== QUOTED PASSAGE ==
---*---

Association analyses were restricted to variants with a minimum minor allele frequency of 0.05 across the entire sample and were performed using logistic regression with adaptive permutations that assessed empirical significance. To assess genetic factors contributing to psychosis within HD, the primary case-only analyses compared subjects with and without psychosis under both a broad (HD+P vs. HD-P) and narrow (HD+Pn vs. HD-P) definition. In secondary analyses, we separately compared the HD+P, HD+Pn, and HD-P groups to CTLs (i.e., HD+P vs. CTLs, HD+Pn vs. CTLs, and HD-P vs. CTLs), which allowed us to differentiate genetic factors that are unique to the psychotic subtypes of HD. Finally, these results were contrasted with those comparing HD subjects without psychosis to controls (HD-P vs. CTL), which would presumably identify variants associated with HD in general. The complete set of results across all SNPs and group comparisons is provided in Supplementary Table 1.
RESULTS
The characteristics of the subjects, including CTLs, are shown in Table 1. The 126 non-psychotic HD (HD-P) subjects, including 77 males and 49 females who were of an average age of 55, did not differ significantly in gender or age from the 47 psychotic HD (HD+P) subjects, including 32 males and 15 females who were of an average age of 48.5. In contrast, the CTLs were more likely to be female and younger. The higher number of males in the HD groups is unsurprising given that this sample was partly ascertained from a VA hospital population (https://www.va.gov/vetdata/veteran_population.asp), whereas the CTLs were ascertained from a community sample.
Sample description
Given that many of these HD subjects were recruited to participate in research prior to the identification of the HD gene, only a subgroup of these subjects have CAG repeats available. Of the HD-P subjects, 77 had a clinical diagnosis of HD confirmed by molecular genetic studies, with a mean CAG repeat expansion size of 44. All 47 HD+P subjects had HD confirmed molecularly, with a mean CAG repeat size of 45. The two groups did not differ significantly by CAG repeat size. Although CTLs did not undergo CAG repeat testing, detailed family histories were obtained in these subjects, and a family history of HD would have excluded the subjects from participating in the original COGS study.
As shown in Table 2, we identified 25 SNPs that were specifically associated with either HD+P or HD+Pn. These SNPs are found in the following 10 candidate genes: CTNNA2, DRD2, ERBB4, GRID2, GRIK4, GRM1, NRG1, PCNT, RELN, and SLC1A2. See the Supplementary Table for additional analysis. We performed a pathway analysis of these genes, and Fig. 1 shows that interactions have been observed for most of the associated genes and that most of these interactions are involved in regulating glutamate receptor signaling.

---*---

== EXTRACTED INFORMATION ==
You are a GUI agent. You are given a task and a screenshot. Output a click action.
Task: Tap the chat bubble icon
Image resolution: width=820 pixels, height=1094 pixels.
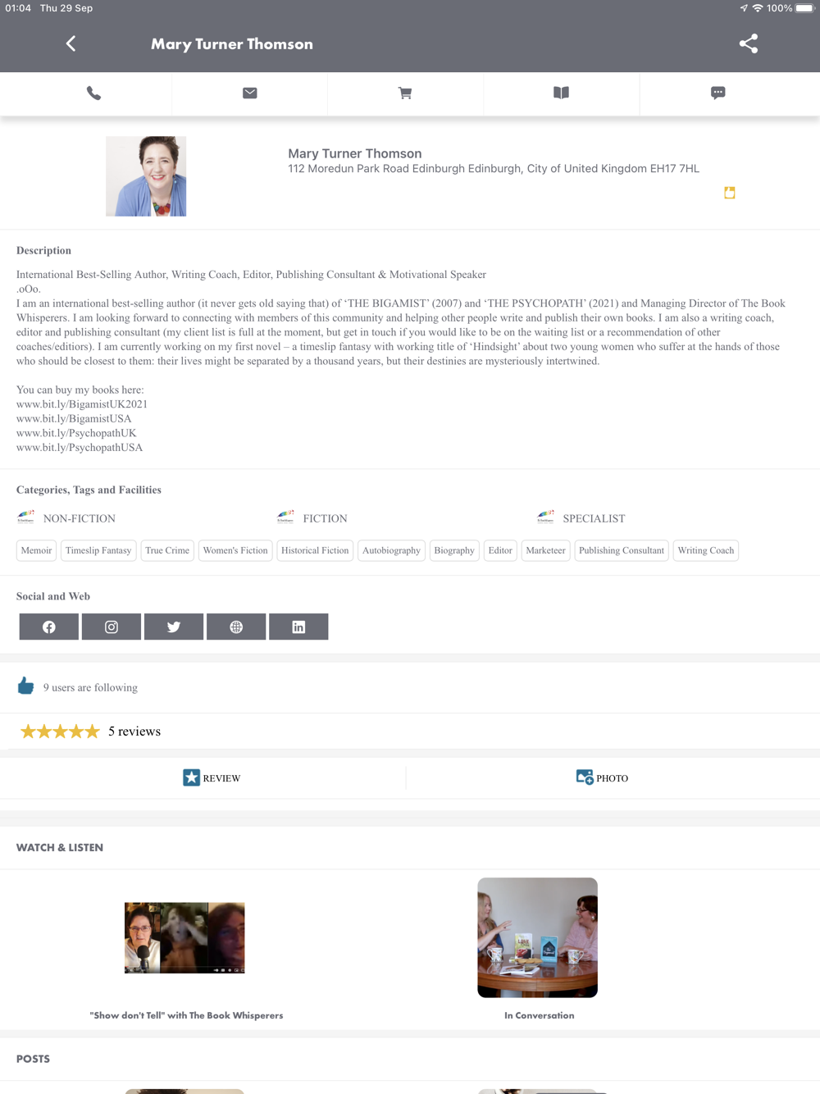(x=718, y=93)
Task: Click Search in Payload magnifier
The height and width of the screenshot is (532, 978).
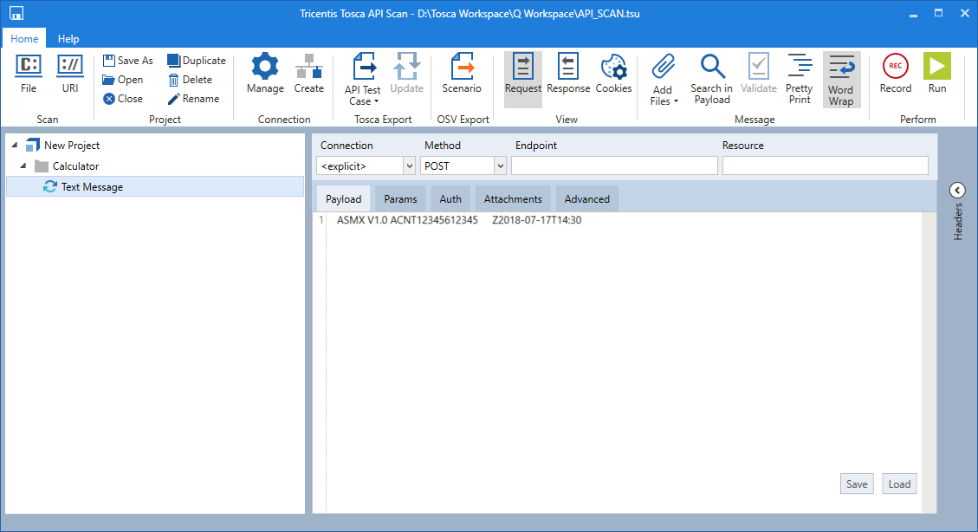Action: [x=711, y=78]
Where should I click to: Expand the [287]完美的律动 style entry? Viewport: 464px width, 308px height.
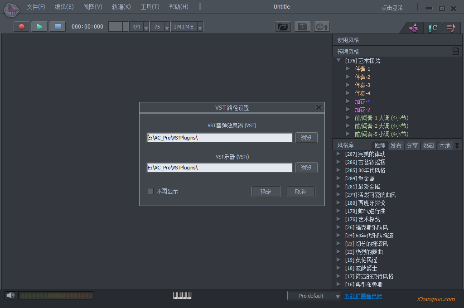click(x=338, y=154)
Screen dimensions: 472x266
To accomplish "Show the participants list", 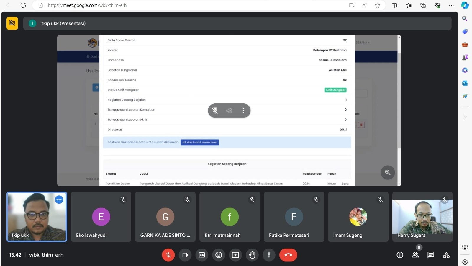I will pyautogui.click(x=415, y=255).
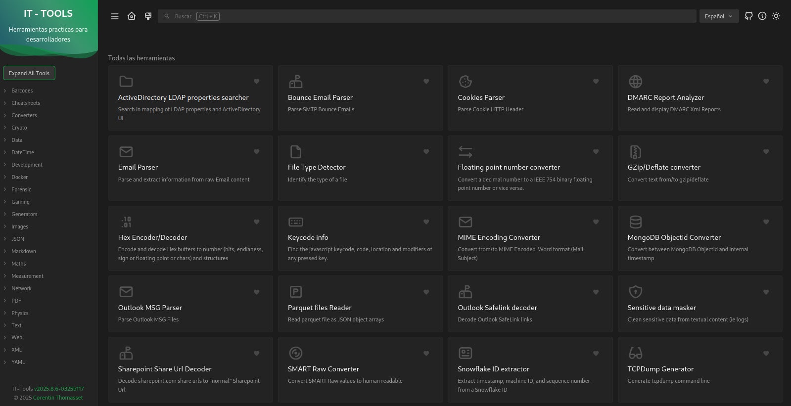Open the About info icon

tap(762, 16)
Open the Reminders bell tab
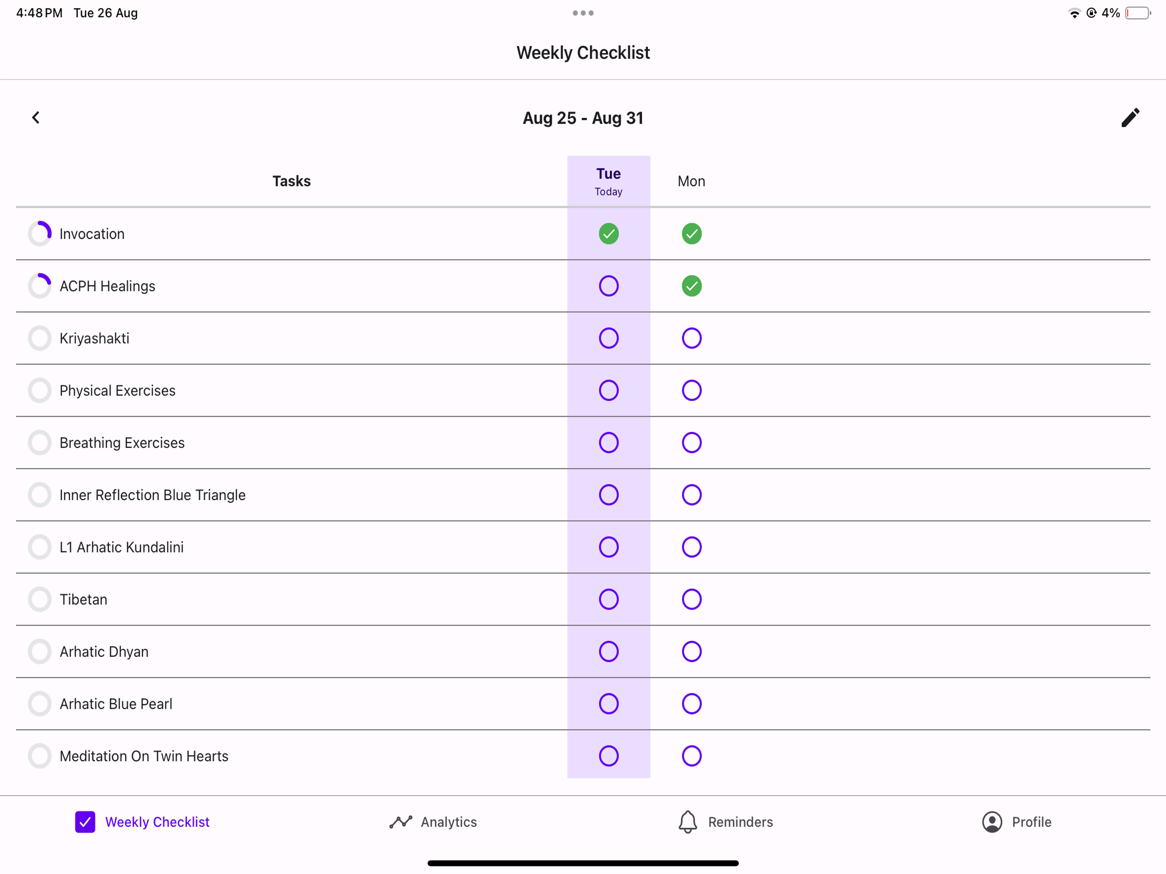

---*---

== ASSIGNED TASK A ==
Decide whether each statement agrees with the passage on psychosis in HD, answering yes or no and quoting the deciding words: (i) All 47 HD+P subjects had HD confirmed molecularly. (ii) The CTLs underwent CAG repeat testing. (iii) The HD-P and HD+P groups differed significantly in CAG repeat size.
== ASSIGNED TASK B ==
List every group comparison that the passage on psychosis in HD names for its secondary analyses.
== ASSIGNED TASK C ==
Write out the part of the passage on psychosis in HD that opens with the words containing "As shown in" and closes with "glutamate receptor signaling.".

== EXERCISE OUTPUT A ==
(i) Yes: "All 47 HD+P subjects had HD confirmed molecularly, with a mean CAG repeat size of 45."
(ii) No: "Although CTLs did not undergo CAG repeat testing"
(iii) No: "The two groups did not differ significantly by CAG repeat size."

== EXERCISE OUTPUT B ==
HD+P vs. CTLs
HD+Pn vs. CTLs
HD-P vs. CTLs

== EXERCISE OUTPUT C ==
As shown in Table 2, we identified 25 SNPs that were specifically associated with either HD+P or HD+Pn. These SNPs are found in the following 10 candidate genes: CTNNA2, DRD2, ERBB4, GRID2, GRIK4, GRM1, NRG1, PCNT, RELN, and SLC1A2. See the Supplementary Table for additional analysis. We performed a pathway analysis of these genes, and Fig. 1 shows that interactions have been observed for most of the associated genes and that most of these interactions are involved in regulating glutamate receptor signaling.